Title: Re: Prices Cannot Stabilize
Post by: Rassah on January 13, 2012, 09:23:22 PM
Bitcoin is only like gold if all of the gold miners were competing over the same mine. You would have either one miner get X amount of gold, or N miners getting X/N *(mining power/total mining power) gold per miner. I understand that scarcity is a fundamental qualification for a commodity to become a currency, so maybe it's OK for Bitcoin to have such extreme scarcity since it is so highly divisible. Maybe I should rethink my knowledge on theory of money, since I'm familiar with the basic properties required for something to be money but have never thought about how those properties can counterbalance one another.

Nah, you're pretty much right. There will definitely be booms and busts, regardless of what currency we use, and you're right that people will buy up more when the price goes up, and sell more when it goes down. Hopefully price rising up will drive holders to cash out, and prices going down will cause willing investors to buy it up, but if that barely works in the stock market, I would expect for it to work for bitcoin either. Our main hope is that in the long run people will understand that the value of a bitcoin is mainly as exchange, not as investment, and resist running to it every time they see it increase in value a bit, but considering it's a strong and dependable store of value, I fully expect everyone to run to it every time the economy hits a snag. Maybe eventually we'll end up with a self-interested party holding a vast store of bitcoin, and releasing it into the market or buying it up to try to keep the prices stable, the way DeBeers does for diamonds now.


Title: Re: Prices Cannot Stabilize
Post by: Dansker on January 13, 2012, 10:10:17 PM
Bitcoin is only like gold if all of the gold miners were competing over the same mine. You would have either one miner get X amount of gold, or N miners getting X/N *(mining power/total mining power) gold per miner. I understand that scarcity is a fundamental qualification for a commodity to become a currency, so maybe it's OK for Bitcoin to have such extreme scarcity since it is so highly divisible. Maybe I should rethink my knowledge on theory of money, since I'm familiar with the basic properties required for something to be money but have never thought about how those properties can counterbalance one another. In fact, maybe a theoretically optimal currency is one that approaches infinite scarcity and infinite divisibility. Thanks for contributing to the discussion and getting me to reconsider my initial complaints.

It takes a bigger man to rethink his initial assumptions, than stubbornly hold on. Good sports.


Title: Re: Prices Cannot Stabilize
Post by: westkybitcoins on January 14, 2012, 01:11:09 AM
Bitcoin is only like gold if all of the gold miners were competing over the same mine. You would have either one miner get X amount of gold, or N miners getting X/N *(mining power/total mining power) gold per miner. I understand that scarcity is a fundamental qualification for a commodity to become a currency, so maybe it's OK for Bitcoin to have such extreme scarcity since it is so highly divisible. Maybe I should rethink my knowledge on theory of money, since I'm familiar with the basic properties required for something to be money but have never thought about how those properties can counterbalance one another.

**DATASET CONTENT**
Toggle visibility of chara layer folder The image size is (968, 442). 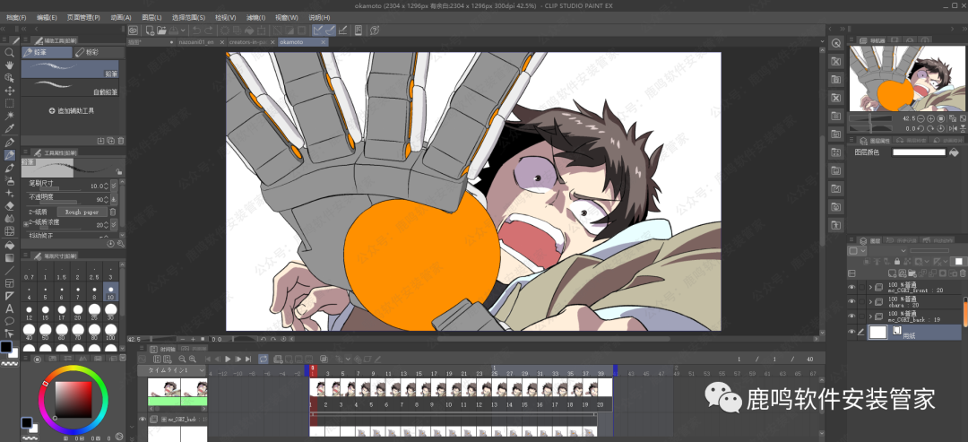point(851,301)
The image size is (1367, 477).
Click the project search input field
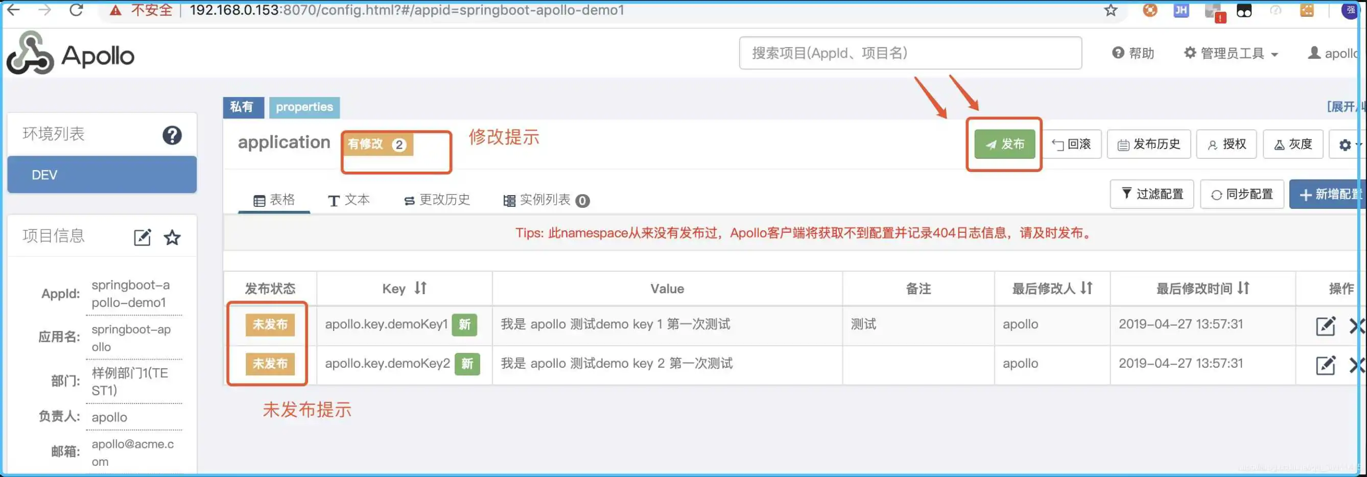click(x=910, y=53)
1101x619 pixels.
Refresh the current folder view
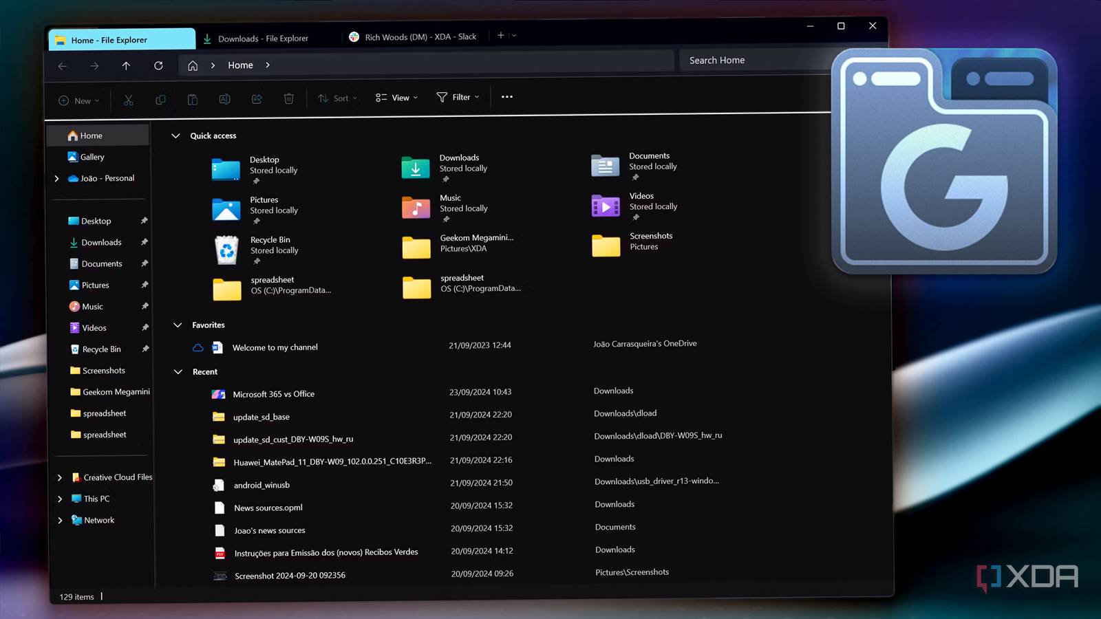pyautogui.click(x=158, y=65)
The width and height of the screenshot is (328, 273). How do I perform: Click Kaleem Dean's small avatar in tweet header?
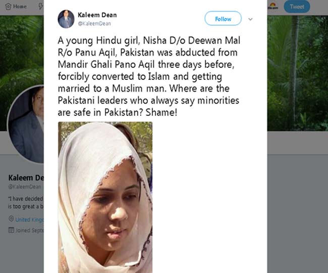coord(66,19)
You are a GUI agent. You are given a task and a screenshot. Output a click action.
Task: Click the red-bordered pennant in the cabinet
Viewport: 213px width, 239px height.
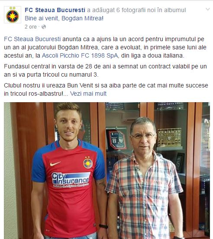coord(117,140)
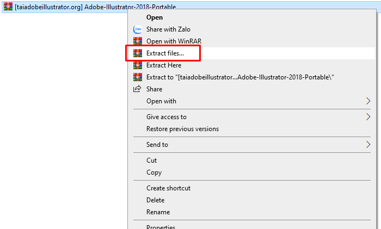Screen dimensions: 381x229
Task: Click the WinRAR archive file icon
Action: [x=8, y=7]
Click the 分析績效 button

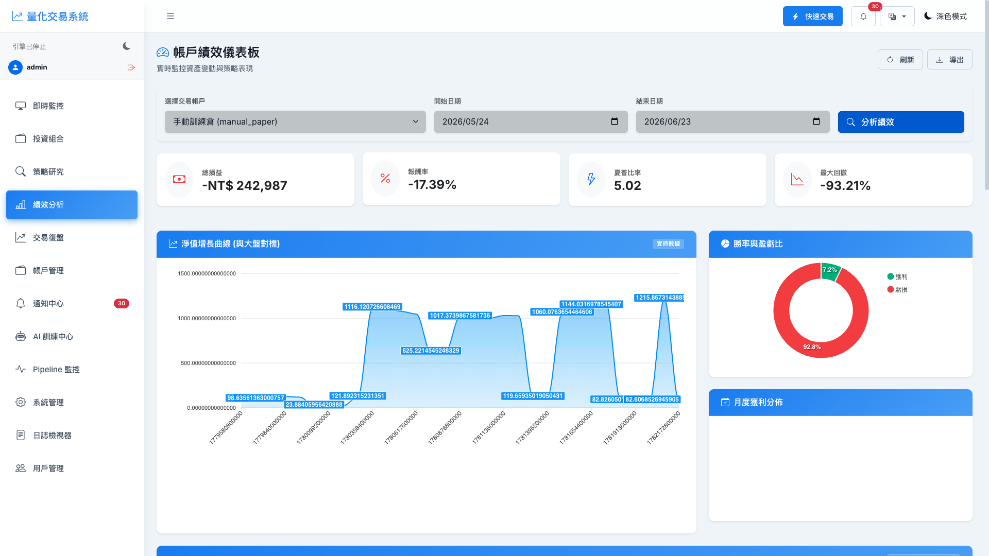[x=901, y=122]
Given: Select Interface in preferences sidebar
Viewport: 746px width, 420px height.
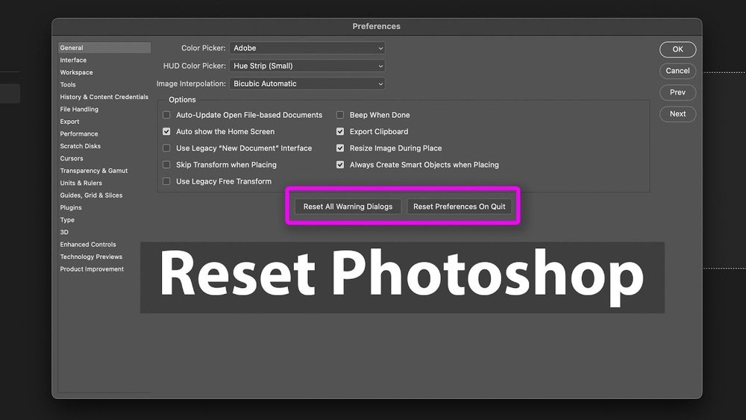Looking at the screenshot, I should tap(73, 60).
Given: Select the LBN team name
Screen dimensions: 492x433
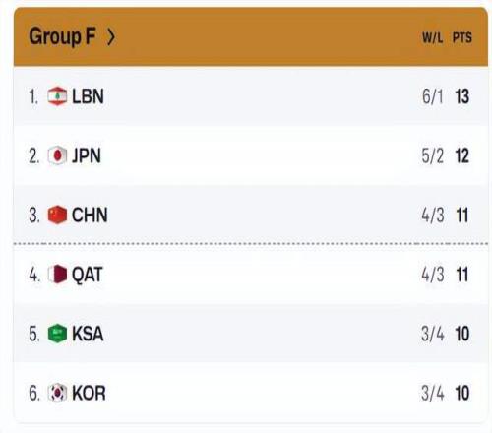Looking at the screenshot, I should pos(88,96).
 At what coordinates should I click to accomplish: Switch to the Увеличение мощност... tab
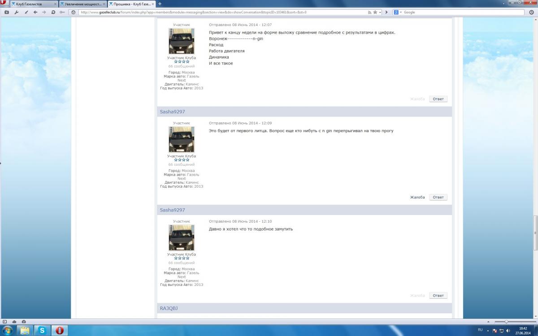tap(81, 4)

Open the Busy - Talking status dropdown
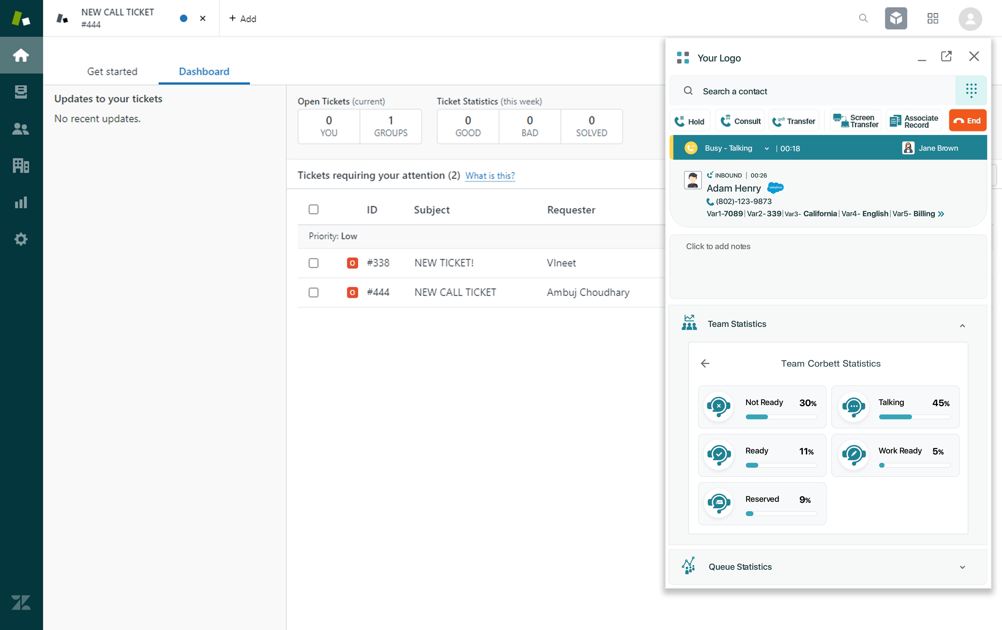(766, 149)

**TO BE DONE**
1. Do these statements agree with the forum thread on Bitcoin prices? For each, answer yes or no and quote the deciding words from the thread.
(a) Rassah's post compares a self-interested party holding bitcoin to DeBeers with diamonds.
(b) The post by westkybitcoins is dated January 13, 2012.
(c) Dansker's post says it takes a bigger man to hold on stubbornly than to rethink initial assumptions.
2. Can you offset the coordinates in the answers of the records by -25, and give these lines again with their requests, without the pictures? Begin at the line that has "The width and" and stop after the line that has "coord(66,19)".

**IN RESPONSE**
1.
(a) Yes: "the way DeBeers does for diamonds now."
(b) No: "January 14, 2012, 01:11:09 AM"
(c) No: "It takes a bigger man to rethink his initial assumptions, than stubbornly hold on."

2.
The width and height of the screenshot is (328, 273). How do I perform: Click Kaleem Dean's small avatar in tweet header?
coord(41,-6)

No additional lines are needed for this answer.